This task calls for every entry below to be repeated exactly.

Excerpts from a dataset
BEGIN

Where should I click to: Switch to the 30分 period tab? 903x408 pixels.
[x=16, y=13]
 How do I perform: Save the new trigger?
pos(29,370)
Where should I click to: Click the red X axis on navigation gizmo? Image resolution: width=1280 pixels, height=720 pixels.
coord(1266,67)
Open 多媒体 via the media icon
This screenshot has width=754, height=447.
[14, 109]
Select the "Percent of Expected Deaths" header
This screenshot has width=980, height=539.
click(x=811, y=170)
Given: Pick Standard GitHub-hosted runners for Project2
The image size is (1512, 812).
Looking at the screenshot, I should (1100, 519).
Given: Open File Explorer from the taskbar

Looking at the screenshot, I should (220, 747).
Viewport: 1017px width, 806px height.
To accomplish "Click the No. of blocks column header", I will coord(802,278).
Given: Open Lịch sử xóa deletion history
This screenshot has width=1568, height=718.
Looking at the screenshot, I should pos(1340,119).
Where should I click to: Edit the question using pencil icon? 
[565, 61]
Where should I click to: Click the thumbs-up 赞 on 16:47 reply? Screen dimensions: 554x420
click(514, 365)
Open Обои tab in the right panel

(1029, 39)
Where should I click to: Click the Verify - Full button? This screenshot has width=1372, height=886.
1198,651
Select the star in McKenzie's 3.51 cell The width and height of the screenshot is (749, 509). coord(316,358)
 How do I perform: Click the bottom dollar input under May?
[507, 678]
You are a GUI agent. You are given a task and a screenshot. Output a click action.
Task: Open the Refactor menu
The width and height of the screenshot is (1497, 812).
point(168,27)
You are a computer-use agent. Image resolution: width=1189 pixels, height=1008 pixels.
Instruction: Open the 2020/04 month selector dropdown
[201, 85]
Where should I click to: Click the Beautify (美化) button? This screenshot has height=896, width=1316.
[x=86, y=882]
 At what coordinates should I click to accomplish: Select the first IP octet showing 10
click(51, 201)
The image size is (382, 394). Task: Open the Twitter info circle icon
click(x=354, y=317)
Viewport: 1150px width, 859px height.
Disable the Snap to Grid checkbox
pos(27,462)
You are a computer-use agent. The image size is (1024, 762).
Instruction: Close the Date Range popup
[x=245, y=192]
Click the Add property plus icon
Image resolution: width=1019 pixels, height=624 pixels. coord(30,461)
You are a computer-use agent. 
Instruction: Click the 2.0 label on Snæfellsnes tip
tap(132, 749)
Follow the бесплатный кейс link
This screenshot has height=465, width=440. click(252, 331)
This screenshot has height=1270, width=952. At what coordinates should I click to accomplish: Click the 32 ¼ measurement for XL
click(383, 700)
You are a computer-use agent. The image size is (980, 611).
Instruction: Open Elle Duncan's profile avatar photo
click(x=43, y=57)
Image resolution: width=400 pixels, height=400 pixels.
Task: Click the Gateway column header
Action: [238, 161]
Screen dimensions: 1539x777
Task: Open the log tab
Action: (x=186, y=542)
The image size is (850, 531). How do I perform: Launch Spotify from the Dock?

END

Result =
Where should I click to: Switch to the 30分 period tab? 903x408 pixels.
[x=16, y=13]
 How do I perform: Save the new trigger?
pos(29,370)
Where should I click to: Click the red X axis on navigation gizmo? Image resolution: width=1280 pixels, height=720 pixels.
coord(1266,67)
Open 多媒体 via the media icon
This screenshot has width=754, height=447.
[14, 109]
Select the "Percent of Expected Deaths" header
This screenshot has width=980, height=539.
click(x=811, y=170)
Given: Pick Standard GitHub-hosted runners for Project2
The image size is (1512, 812).
Looking at the screenshot, I should (1100, 519).
Given: Open File Explorer from the taskbar

Looking at the screenshot, I should (220, 747).
Viewport: 1017px width, 806px height.
To accomplish "Click the No. of blocks column header", I will coord(802,278).
Given: Open Lịch sử xóa deletion history
This screenshot has width=1568, height=718.
Looking at the screenshot, I should pos(1340,119).
Where should I click to: Edit the question using pencil icon? 
[565, 61]
Where should I click to: Click the thumbs-up 赞 on 16:47 reply? Screen dimensions: 554x420
click(514, 365)
Open Обои tab in the right panel

(1029, 39)
Where should I click to: Click the Verify - Full button? This screenshot has width=1372, height=886.
1198,651
Select the star in McKenzie's 3.51 cell The width and height of the screenshot is (749, 509). coord(316,358)
 How do I perform: Click the bottom dollar input under May?
[507, 678]
You are a GUI agent. You are given a task and a screenshot. Output a click action.
Task: Open the Refactor menu
The width and height of the screenshot is (1497, 812).
point(168,27)
You are a computer-use agent. Image resolution: width=1189 pixels, height=1008 pixels.
Instruction: Open the 2020/04 month selector dropdown
[201, 85]
Where should I click to: Click the Beautify (美化) button? This screenshot has height=896, width=1316.
[x=86, y=882]
 At what coordinates should I click to accomplish: Select the first IP octet showing 10
click(51, 201)
The image size is (382, 394). Task: Open the Twitter info circle icon
click(x=354, y=317)
Viewport: 1150px width, 859px height.
Disable the Snap to Grid checkbox
pos(27,462)
You are a computer-use agent. The image size is (1024, 762).
Instruction: Close the Date Range popup
[x=245, y=192]
Click the Add property plus icon
Image resolution: width=1019 pixels, height=624 pixels. coord(30,461)
You are a computer-use agent. 
Instruction: Click the 2.0 label on Snæfellsnes tip
tap(132, 749)
Follow the бесплатный кейс link
This screenshot has height=465, width=440. click(252, 331)
This screenshot has height=1270, width=952. At what coordinates should I click to accomplish: Click the 32 ¼ measurement for XL
click(383, 700)
You are a computer-use agent. The image size is (980, 611).
Instruction: Open Elle Duncan's profile avatar photo
click(x=43, y=57)
Image resolution: width=400 pixels, height=400 pixels.
Task: Click the Gateway column header
Action: [238, 161]
Screen dimensions: 1539x777
Task: Open the log tab
Action: (x=186, y=542)
The image size is (850, 531). How do I perform: Launch Spotify from the Dock?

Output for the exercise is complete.